Am Samstag fand nun das Dance-Connection Weekend auf MTV statt. Das Gute an den MTV-Themen-Wochenenden ist, dass man immer genau weiss, warum man _nicht_ zuhause geblieben ist. So waere also auch das Dance-Connection Weekend ein Grund fuers Wirtshaus gewesen, wenn nicht fuer den Abend ein richtig INTERAKTIVES Event angekuendigt worden waere. Unter dem Titel einer Interactive Dance-Connection-Party wurden von MTV-Europe Partys in der Tuerkei, Deutschland, Spanien und Holland zusammengeschaltet und die jeweiligen Acts so hintereinander aufgereiht, dass sich keine sendestoerenden UEberschneidungen ergaben. Die Moderatorin Davina kommentierte das mit den erhabenen Saetzen: "We're totally interactive"

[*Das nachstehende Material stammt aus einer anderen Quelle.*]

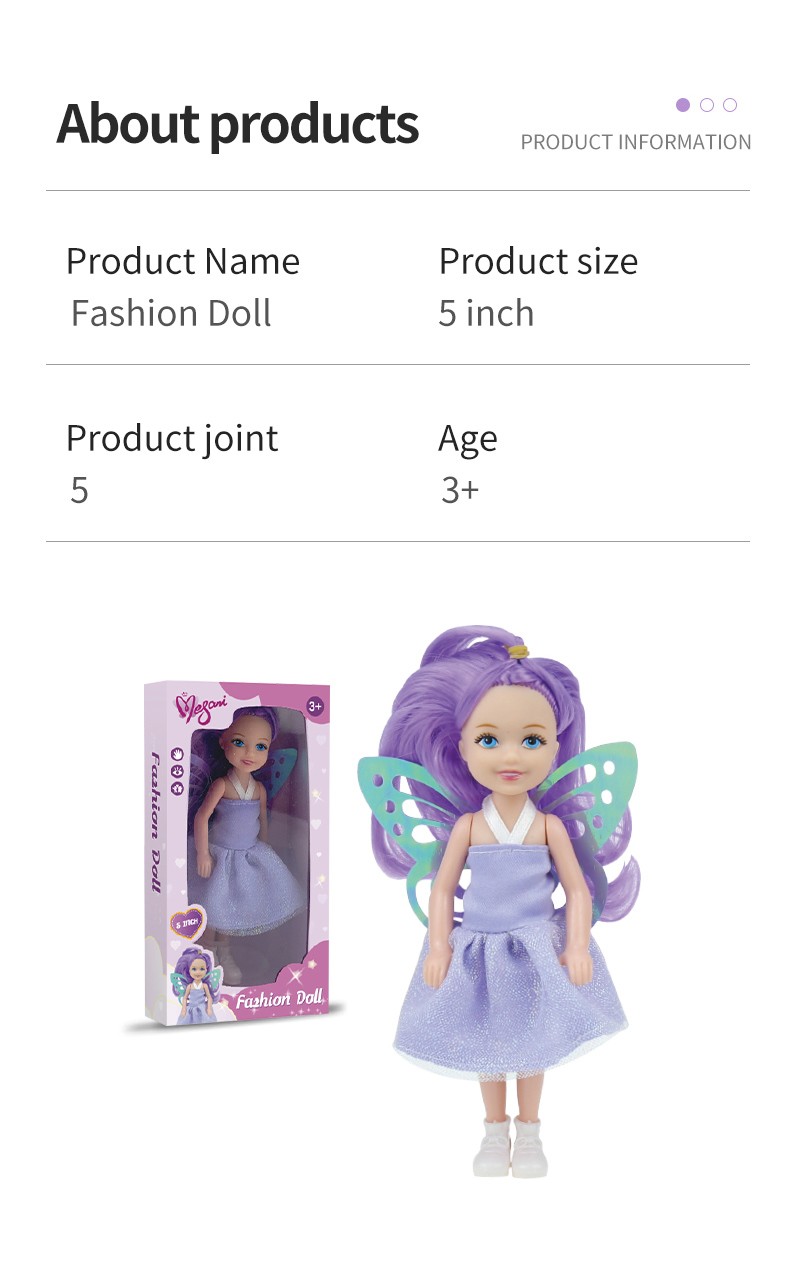Click the 3+ value under Age
790x1263 pixels.
click(x=460, y=490)

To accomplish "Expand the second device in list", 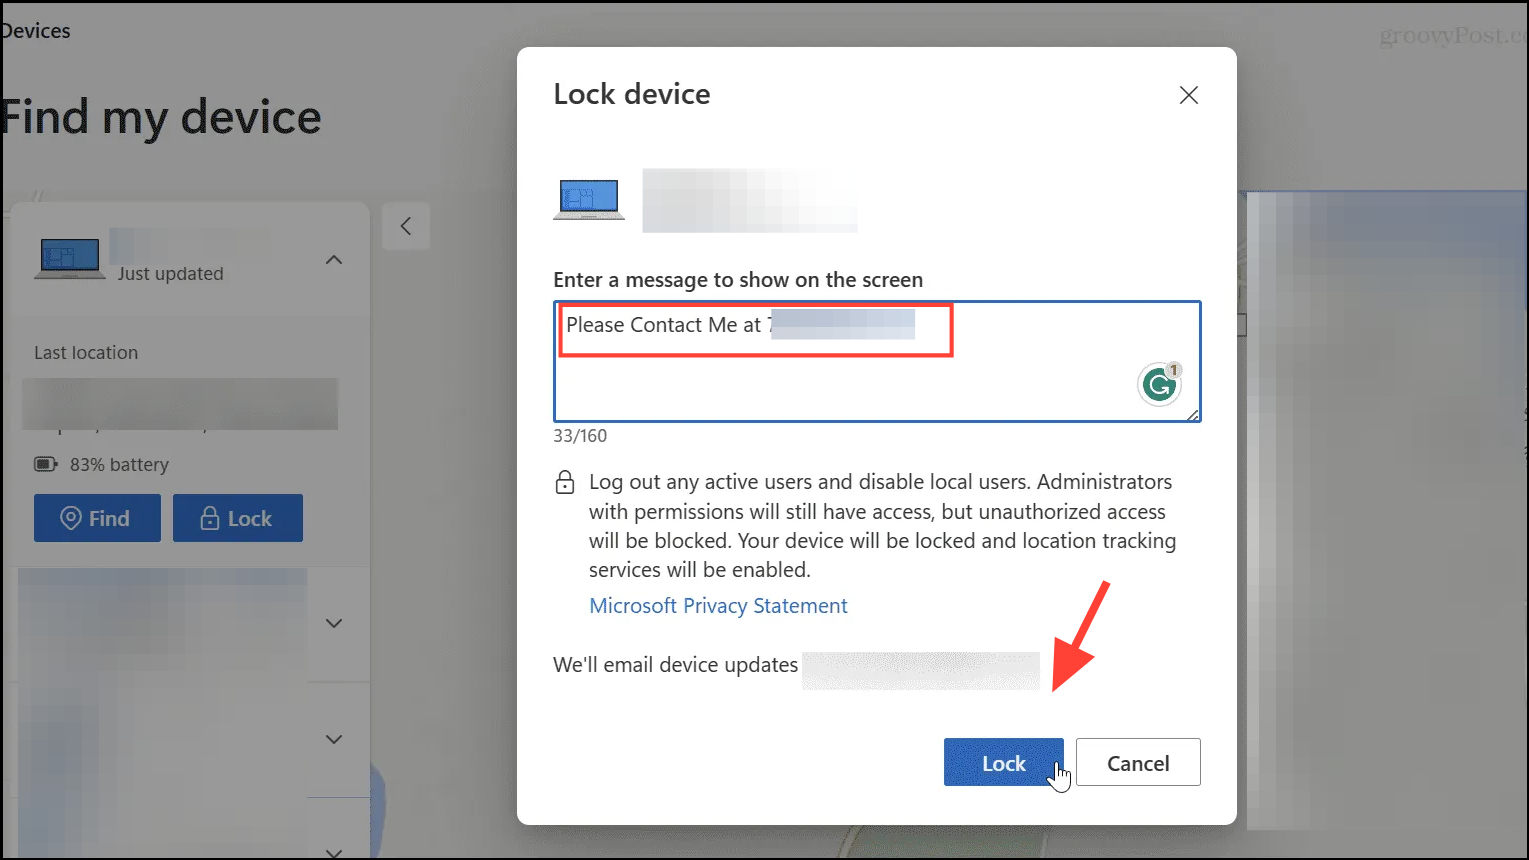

Was damit maximal produziert wurde, war natuerlich nicht Interaktion sondern Simultaneitaet. Und selbst die gabs nicht wirklich, da wir ja bekanntlich noch ueber kein Fernsehen verfuegen, das uns erlauben wuerde, aus dem 4er-Party-Menue zu waehlen. Wer weiss schon, was simultan passiert. Der einzige Fall von Interaktion waren die Rueckkoppelungen zwischen Shaggy und der Technik. Interaktivitaet funktioniert also einfach nur als Markenartikel, den man sich rechtzeitig haette schuetzen lassen sollen.

Aktenzeichen XY betrieb unter diesem Aspekt schon immer Interaktion, und das schon wesentlich tiefgehender als MTV. Schliesslich kann man bei Aktenzeichen XY im Gegensatz zur Dance-Connection tatsaechlich anrufen und sich an der Verbrecherjagd beteiligen. Eine Form von Interaktion allerdings, die die Zuscher dreier Laender medial zu einem einzigen universalen Blockwart zusammenschweisst. Interaktion kann in der faschistischen Variante also auch die universale gegenseitige Verdaechtigung bedeuten. Da sind mir nicht-interaktive Partys schon lieber.

In einem aehnlichen Sinn titelt sich "Interaktiv" auch eine VIVA-Sendung, in der man einfach (wie in tausend anderen Sendungen) anrufen und herumsudern kann und dann von einem 14-jaehrigen Moderator Lebensratschlaege bekommt.

Das Ganze ist Indiz vor allem fuer eines: Interaktivitaet ist von einem hauptsaechlich in der Medien- und Telekommunkationskunst beheimateten Begriff zu einem Pop-Begriff geworden. Je mehr er bedeuten kann, desto weniger bedeutet er. Denn mit jeder Popularisierung verliert sich Spezifik. Das ist nichts Schlechtes; es ist genauso die Logik von Politik und Hegemonie: Je universaler meine Forderung wird, desto weniger spezifisch wird sie, desto mehr Kompromisse muss ich eingehen, Koalitionen muss ich bilden, etc. Nichts anderes passiert in der Popularisierung und dem going public von Begriffen, Markenartikeln oder Popstars. Wir werden uns daran gewoehnen, dass Interaktivitaet in Zukunft nicht mehr bedeutet, als dass "irgendwas passiert".

Und so ging ich doch noch zur "persoenlichen Interaktivitaet" ins Wirtshaus.